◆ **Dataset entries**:

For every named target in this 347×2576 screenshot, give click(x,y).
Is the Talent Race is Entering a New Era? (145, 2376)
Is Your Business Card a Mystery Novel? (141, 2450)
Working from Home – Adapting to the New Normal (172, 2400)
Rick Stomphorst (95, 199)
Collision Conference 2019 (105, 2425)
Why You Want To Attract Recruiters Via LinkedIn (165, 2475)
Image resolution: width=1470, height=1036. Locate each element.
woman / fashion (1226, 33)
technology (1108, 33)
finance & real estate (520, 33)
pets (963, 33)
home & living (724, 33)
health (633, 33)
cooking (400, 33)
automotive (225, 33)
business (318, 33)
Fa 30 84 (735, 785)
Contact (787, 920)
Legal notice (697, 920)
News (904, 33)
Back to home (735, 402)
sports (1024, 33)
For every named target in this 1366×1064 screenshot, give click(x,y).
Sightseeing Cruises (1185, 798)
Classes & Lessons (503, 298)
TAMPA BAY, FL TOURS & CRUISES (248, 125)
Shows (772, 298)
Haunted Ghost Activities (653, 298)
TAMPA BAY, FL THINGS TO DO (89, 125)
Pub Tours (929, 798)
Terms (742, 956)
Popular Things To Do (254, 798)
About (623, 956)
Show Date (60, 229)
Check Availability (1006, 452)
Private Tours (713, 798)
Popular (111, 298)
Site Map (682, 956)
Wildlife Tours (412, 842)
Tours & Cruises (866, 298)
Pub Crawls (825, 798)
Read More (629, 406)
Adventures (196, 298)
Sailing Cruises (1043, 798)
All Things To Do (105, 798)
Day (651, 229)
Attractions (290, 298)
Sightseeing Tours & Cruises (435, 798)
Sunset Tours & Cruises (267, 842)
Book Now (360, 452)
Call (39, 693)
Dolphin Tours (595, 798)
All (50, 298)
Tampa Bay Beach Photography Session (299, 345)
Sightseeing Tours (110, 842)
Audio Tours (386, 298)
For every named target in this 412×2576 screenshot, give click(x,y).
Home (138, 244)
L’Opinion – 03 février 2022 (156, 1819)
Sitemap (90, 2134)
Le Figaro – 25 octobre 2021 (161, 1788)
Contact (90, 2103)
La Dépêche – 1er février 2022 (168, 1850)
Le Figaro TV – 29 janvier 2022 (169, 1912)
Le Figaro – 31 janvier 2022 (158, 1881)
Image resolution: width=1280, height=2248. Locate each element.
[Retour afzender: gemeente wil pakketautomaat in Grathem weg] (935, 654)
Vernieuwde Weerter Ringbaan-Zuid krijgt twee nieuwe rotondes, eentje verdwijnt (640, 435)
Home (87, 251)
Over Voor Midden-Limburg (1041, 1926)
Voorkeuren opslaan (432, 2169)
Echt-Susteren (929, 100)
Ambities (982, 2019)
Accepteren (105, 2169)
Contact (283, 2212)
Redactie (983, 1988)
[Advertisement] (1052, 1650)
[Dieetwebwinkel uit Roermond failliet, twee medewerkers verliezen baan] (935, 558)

◆ **Task item**: Up to and including the last line of the records above, print exactly every line from the one that contains "Tampa Bay Beach" onward.

◆ **Answer area**:
Tampa Bay Beach Photography Session (299, 345)
Sightseeing Tours (110, 842)
Audio Tours (386, 298)
For every named target in this 412×2576 screenshot, give click(x,y).
Home (138, 244)
L’Opinion – 03 février 2022 (156, 1819)
Sitemap (90, 2134)
Le Figaro – 25 octobre 2021 (161, 1788)
Contact (90, 2103)
La Dépêche – 1er février 2022 (168, 1850)
Le Figaro TV – 29 janvier 2022 (169, 1912)
Le Figaro – 31 janvier 2022 (158, 1881)
Image resolution: width=1280, height=2248. Locate each element.
[Retour afzender: gemeente wil pakketautomaat in Grathem weg] (935, 654)
Vernieuwde Weerter Ringbaan-Zuid krijgt twee nieuwe rotondes, eentje verdwijnt (640, 435)
Home (87, 251)
Over Voor Midden-Limburg (1041, 1926)
Voorkeuren opslaan (432, 2169)
Echt-Susteren (929, 100)
Ambities (982, 2019)
Accepteren (105, 2169)
Contact (283, 2212)
Redactie (983, 1988)
[Advertisement] (1052, 1650)
[Dieetwebwinkel uit Roermond failliet, twee medewerkers verliezen baan] (935, 558)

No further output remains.